Input material:
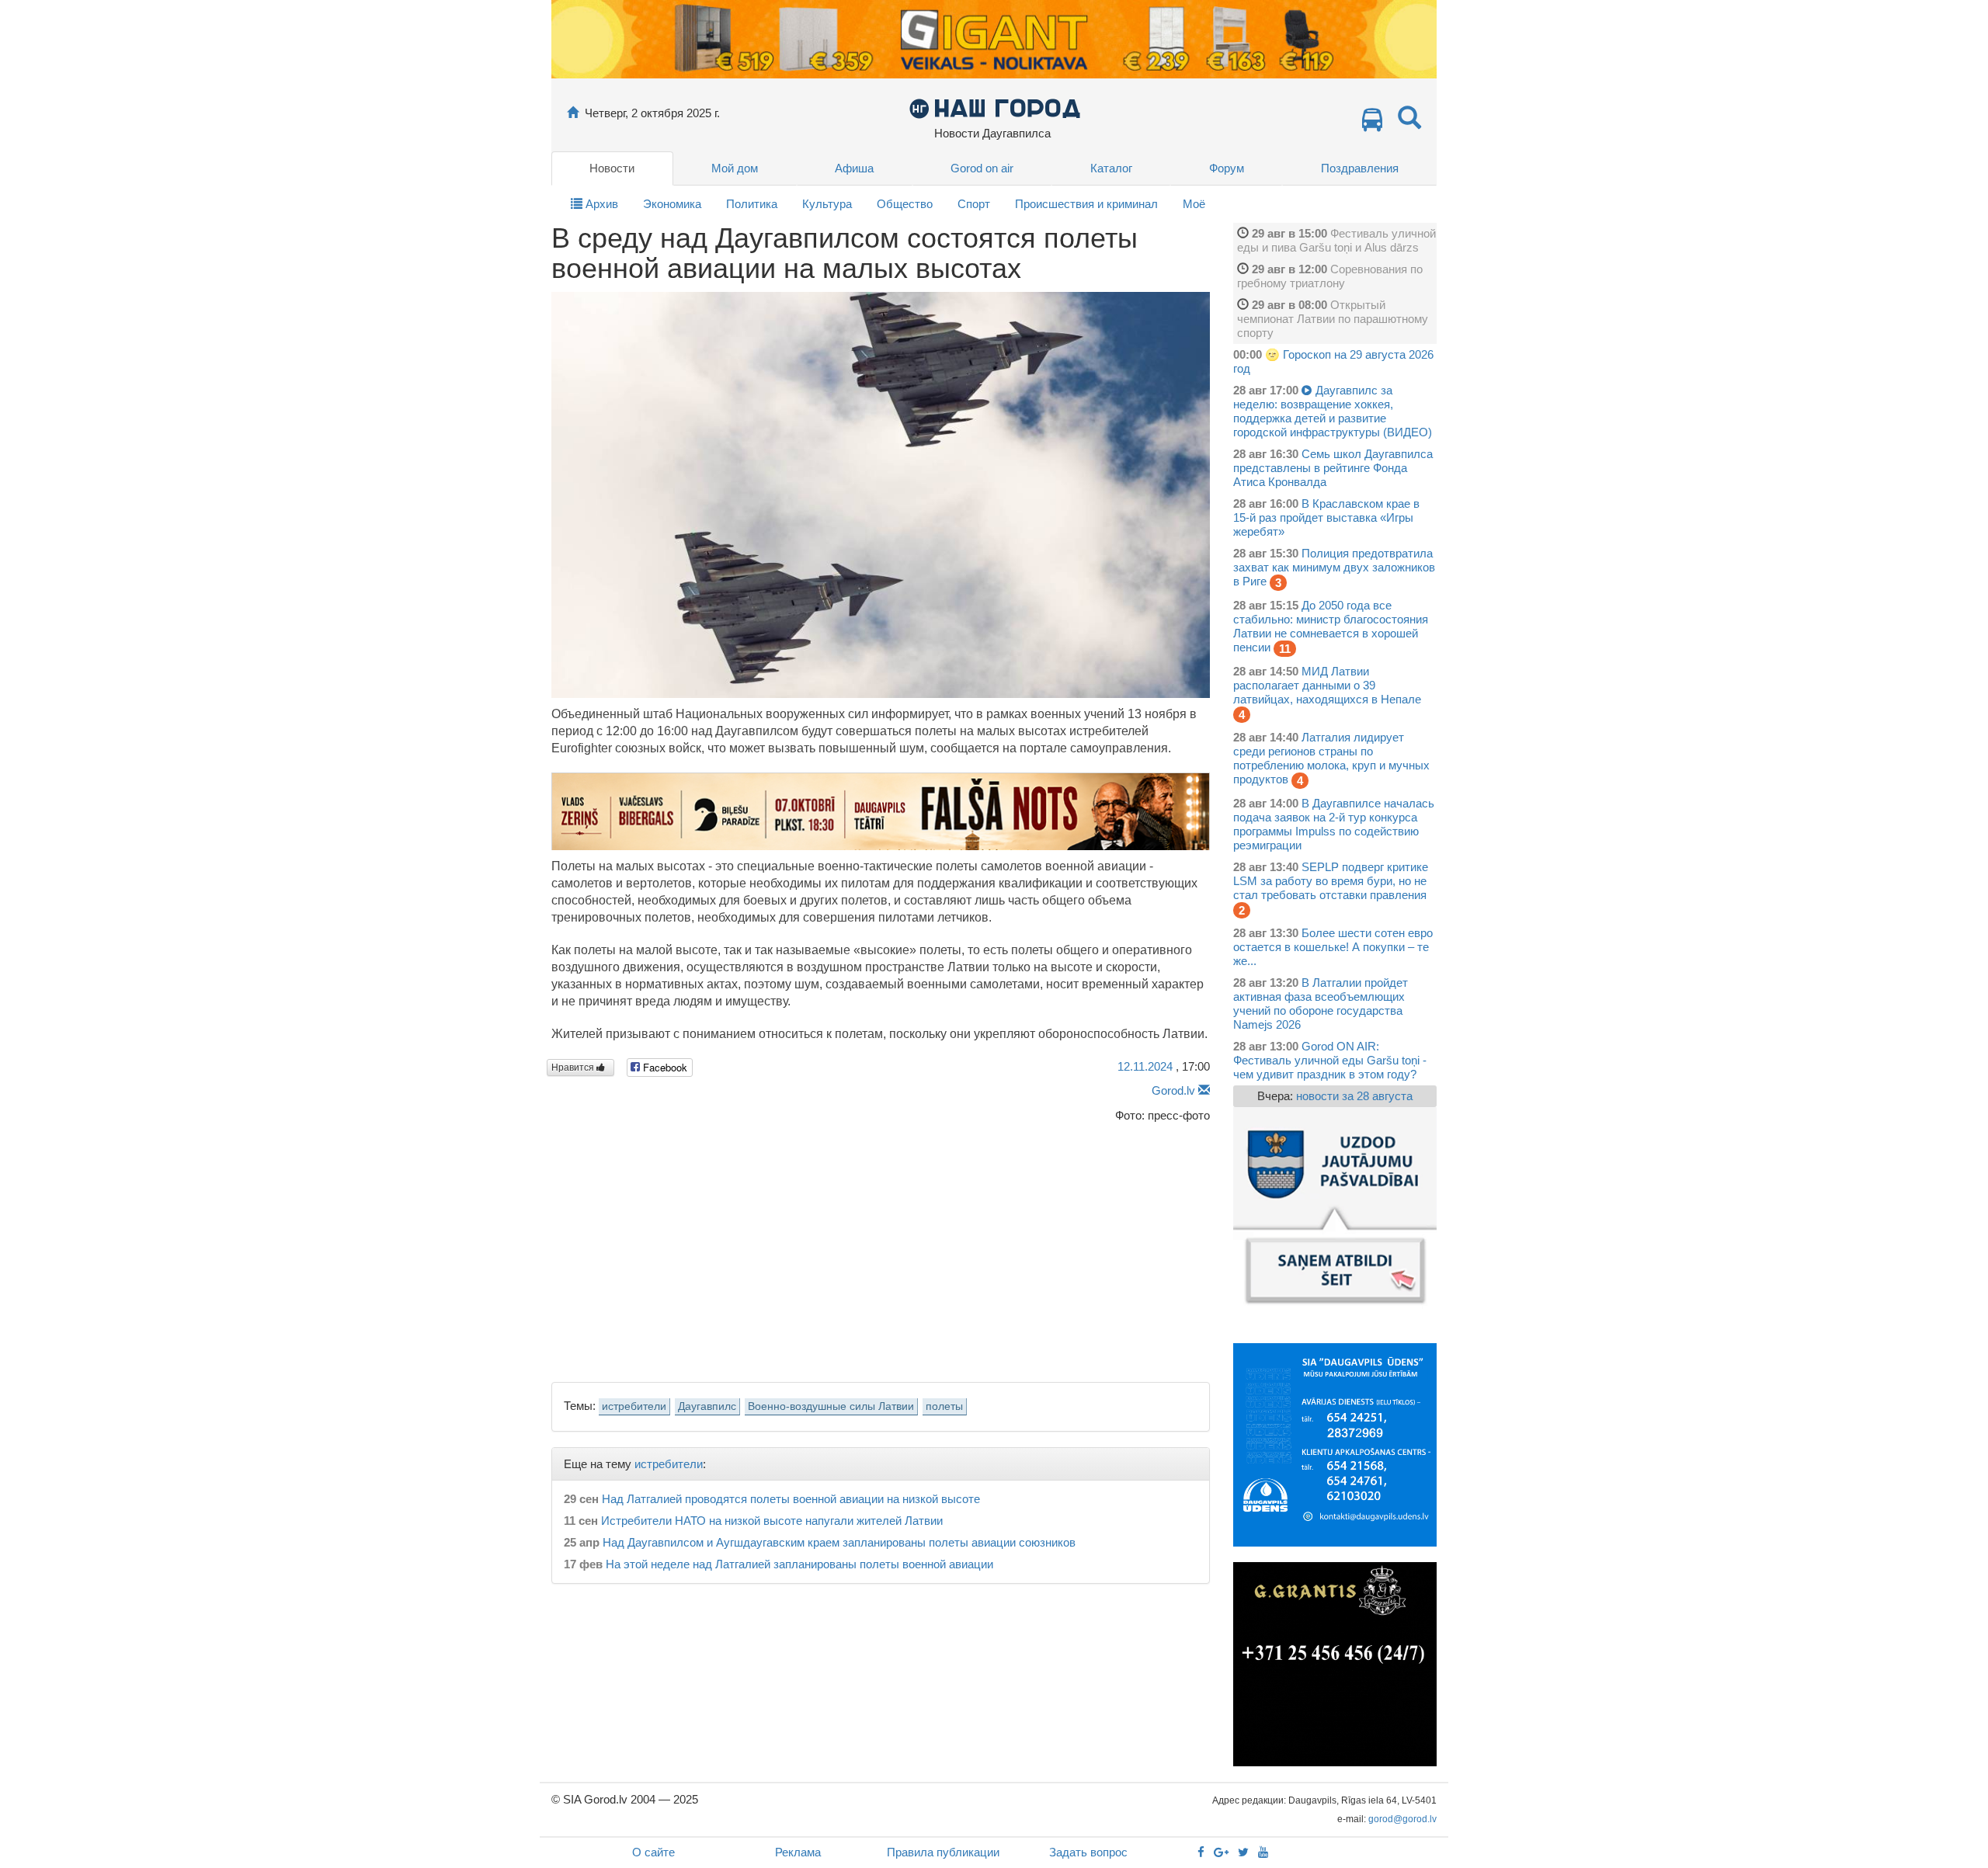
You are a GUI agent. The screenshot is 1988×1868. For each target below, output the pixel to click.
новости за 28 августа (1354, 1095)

--

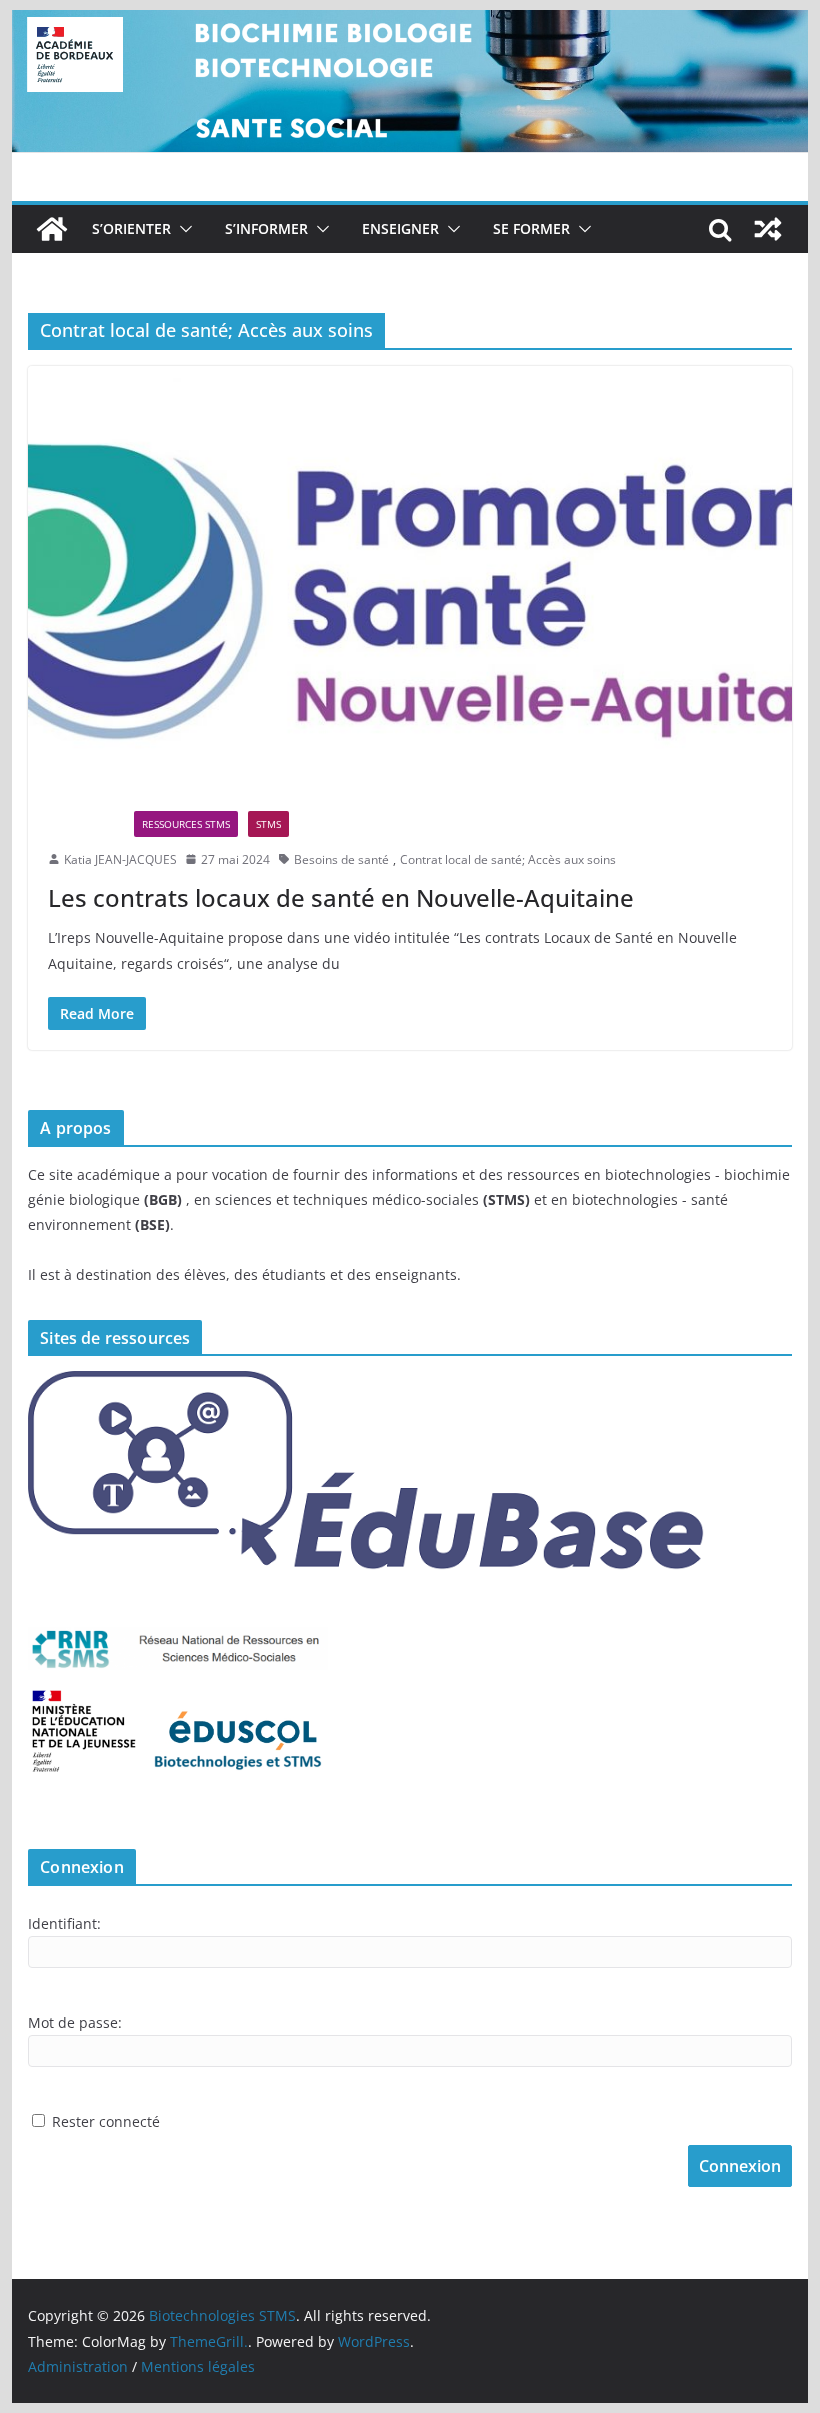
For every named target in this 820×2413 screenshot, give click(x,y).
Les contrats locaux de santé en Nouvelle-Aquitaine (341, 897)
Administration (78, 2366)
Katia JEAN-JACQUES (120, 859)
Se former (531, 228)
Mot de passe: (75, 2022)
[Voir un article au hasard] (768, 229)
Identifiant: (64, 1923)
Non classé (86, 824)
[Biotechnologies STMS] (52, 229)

Problem details: Find the word "target" in the records and pull out each line that has it.

Answer space:
You are a GUI agent. The screenshot is 1988×1868. For each target below, output the pixel to click.
For every named target in this 820×2413 screenshot, give click(x,y).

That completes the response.